Correspondance between OTU numbers between runs

dporco · September 5, 2022, 1:55pm

Hello

I have an issue of calculation overload with the command cluster.split.

I tried to process 3 Miseq runs together because I want to get a correspondance between the OTU numbers I obtain among the samples from the different runs.

Here is what I did:

make.groups on the 3 contig fastas so I can sort them apart in the final step

merge.files on the 3 contig fastas

merge.count on the 3 contig count tables

Then I processed everything but when I reach the cluster split I could only use a single of my shinny 128 processors because I ran out of RAM (128G) - 629274 unique seqs = 115G used. It’s been running for 3 days now, not sure how much longer it will take.

But there probably is a better/smarter way to do this. Maybe processing each run separately and then establishing a correspondance between the OTUs found in the 3 runs?

Thanks for you help!

David

pschloss · September 8, 2022, 4:09pm

Hi David,

What region are you sequencing and what MiSeq chemistry? If you don’t have fully overlapping reads, this can cause problems…

Pat

dporco · September 9, 2022, 7:13am

Hi Pat
This is a fragment of the COI barcode region, products are 250bp reads that completely overlap (MiSeq v3 reagents). It goes ok one run at a time though. Yes we should integrate mock samples for error rates monitoring.
Beyond these 3 runs, we are going to integrate more data to the dataset in the long run, and want to keep consistent OTU numbers.
I saw that I could use cluster.fit to do that one run at a time if I got it well.
Best
David

pschloss · September 9, 2022, 1:28pm

Thanks - Just to confirm, the COI region is about 250 nt long? We have had problems using v3 chemistry with 2x250 reads. We’ve found that to get the lower error rate we have to reduce the loading density significantly to basically create a more expensive version of the v2 chemistry. We only use the v2 chemistry at this point.
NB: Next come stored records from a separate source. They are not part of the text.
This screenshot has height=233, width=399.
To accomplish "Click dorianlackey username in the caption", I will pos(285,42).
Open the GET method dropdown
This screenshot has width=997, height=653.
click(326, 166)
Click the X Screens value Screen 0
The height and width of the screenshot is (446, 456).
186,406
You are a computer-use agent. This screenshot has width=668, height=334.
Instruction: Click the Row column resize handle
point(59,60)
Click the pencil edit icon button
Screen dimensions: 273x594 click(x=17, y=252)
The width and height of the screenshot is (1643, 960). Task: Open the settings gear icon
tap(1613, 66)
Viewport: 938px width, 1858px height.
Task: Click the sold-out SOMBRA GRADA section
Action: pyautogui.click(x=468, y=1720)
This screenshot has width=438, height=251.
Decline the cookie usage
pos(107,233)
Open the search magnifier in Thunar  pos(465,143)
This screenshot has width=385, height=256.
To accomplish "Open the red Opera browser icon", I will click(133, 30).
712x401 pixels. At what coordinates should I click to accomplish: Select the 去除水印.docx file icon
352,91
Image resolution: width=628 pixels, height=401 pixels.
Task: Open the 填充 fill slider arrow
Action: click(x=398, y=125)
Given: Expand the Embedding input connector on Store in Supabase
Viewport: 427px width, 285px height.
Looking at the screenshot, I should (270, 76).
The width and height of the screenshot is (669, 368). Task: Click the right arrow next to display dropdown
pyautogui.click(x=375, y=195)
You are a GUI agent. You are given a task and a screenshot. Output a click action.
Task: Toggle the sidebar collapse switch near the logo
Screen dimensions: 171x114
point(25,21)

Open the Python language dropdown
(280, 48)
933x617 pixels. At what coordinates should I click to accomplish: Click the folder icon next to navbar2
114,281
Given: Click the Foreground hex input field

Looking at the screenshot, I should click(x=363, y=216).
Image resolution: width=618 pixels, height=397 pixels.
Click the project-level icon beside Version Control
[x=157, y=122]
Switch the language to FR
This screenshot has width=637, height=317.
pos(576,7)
You might try increasing diffs in pre.cluster to 3 instead of 3. Another issue is what taxonomic level you are using with cluster.split. You might be able to safely work at taxlevel=6 (genus), which should make for smaller distance matrices.

Pat

dporco · September 9, 2022, 4:14pm

Yes it is 250bp with primers (205bp trimmed). I’ll see with the seq plateform about trying out v2 and I’ll test the diffs 3 / taxlevel=6 to make it go through.
Thanks!
David

Alexandre_Thibodeau · September 12, 2022, 3:25pm

Hello! I can put together somewhat 5 to 7 runs without problems for analysis.

I usually run all steps on all samples at the same time. It is working fine. But I ran into a problem where I needed to analyse more runs together and could not due to computer ressources. Here is what I did.

Hope it helped.

Fisrtly: run mothur on as much sample as possible and save the results.

Secondly, run mothur on the sample you want to add to the database.

Merge both fasta and count files using the approrpiate functions.

Reanalyze starting from the alignment step.

Here is my full pipeline for a set of data I added to another one. Cheers!

set.logfile(name=pouletchamp2merge_logFile_clustersplit)

set.current(processors=32)

set.seed(seed=100)
make.contigs(file=pouletchamp2.file, oligos=primers.oligo.txt, checkorient=t, pdiffs=2, deltaq=5, maxambig=0, maxlength=300, maxhomop=20, processors=32)

unique.seqs(fasta=current, count=current)
summary.seqs(fasta=current, count=current)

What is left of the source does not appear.